Migration from SAS to Python

Migration from SAS to other languages, particularly Python, has become an essential task. Python is especially favored for its:

  • Scalability and open-source nature
  • Large community of developers
  • Availability of SAS-to-Python converters

However, converting code from SAS to Python is not without its challenges. Existing converters, while useful, tend to have accuracy issues (typically less than 90%), which necessitates additional debugging and refinement post-conversion.

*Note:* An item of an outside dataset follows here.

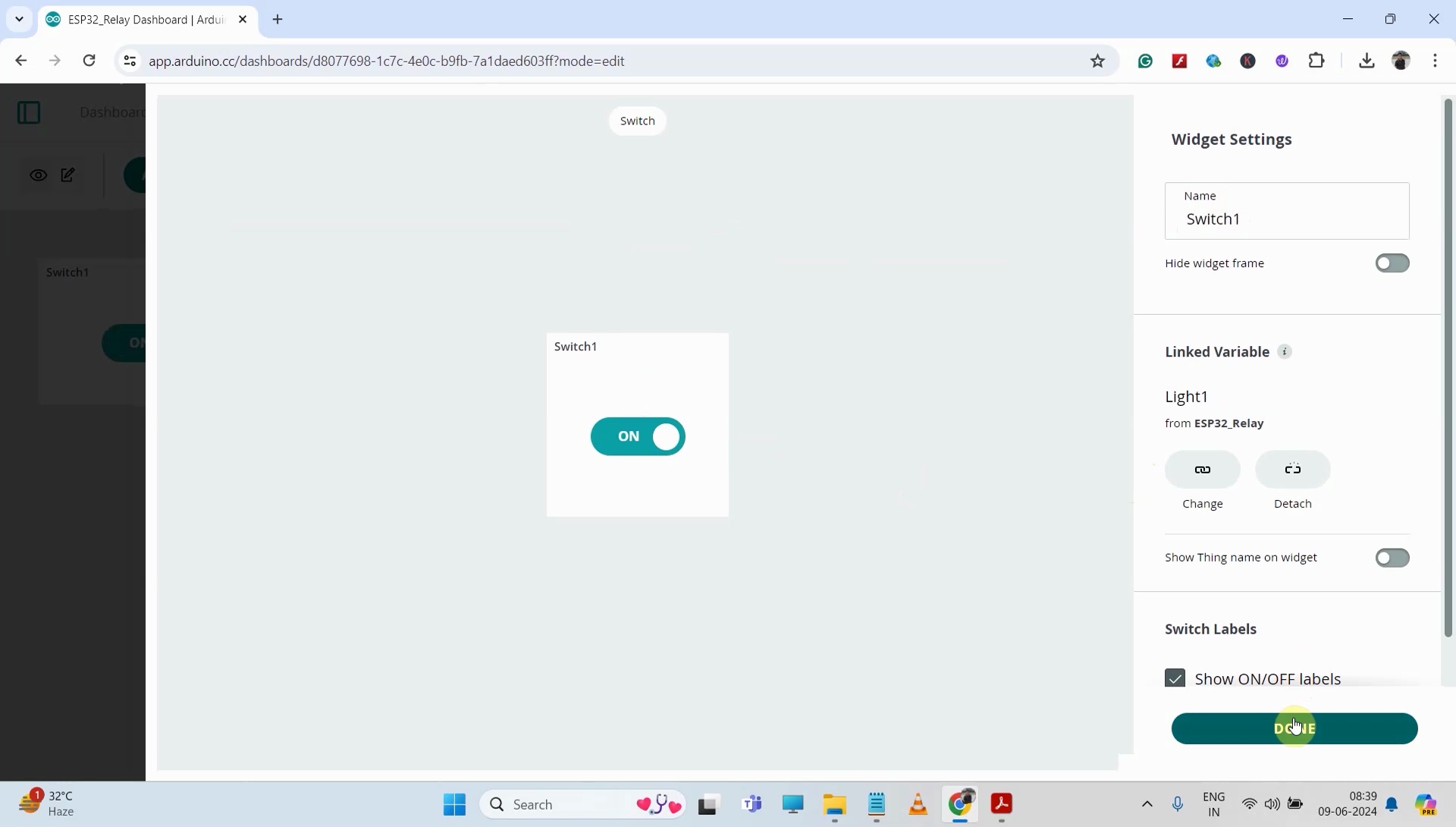Click the DONE button to save
The image size is (1456, 827).
pyautogui.click(x=1294, y=728)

The traditional “line-to-line” code conversion approach is highly inefficient, as it only changes the syntax without understanding the context of the code. Semantic Designs offers a solution for smaller SAS projects, but struggles with larger, more complex codebases.

Our Approach

Our solution utilizes advanced AI techniques and OpenAI’s O1 API. Instead of simply translating the code line-by-line, we optimize the converted code to achieve better performance and more readable, maintainable results. This goes beyond simple translation, using machine learning to create faster, cleaner code.

Steps in the process:

  1. Convert SAS to Python using O1 API: This not only translates the code but optimizes it for performance.
  2. Post-Processing Scripts: To merge different parts of the code together for better structure.
  3. CI/CD Automation: Ensuring continuous integration and smooth deployment.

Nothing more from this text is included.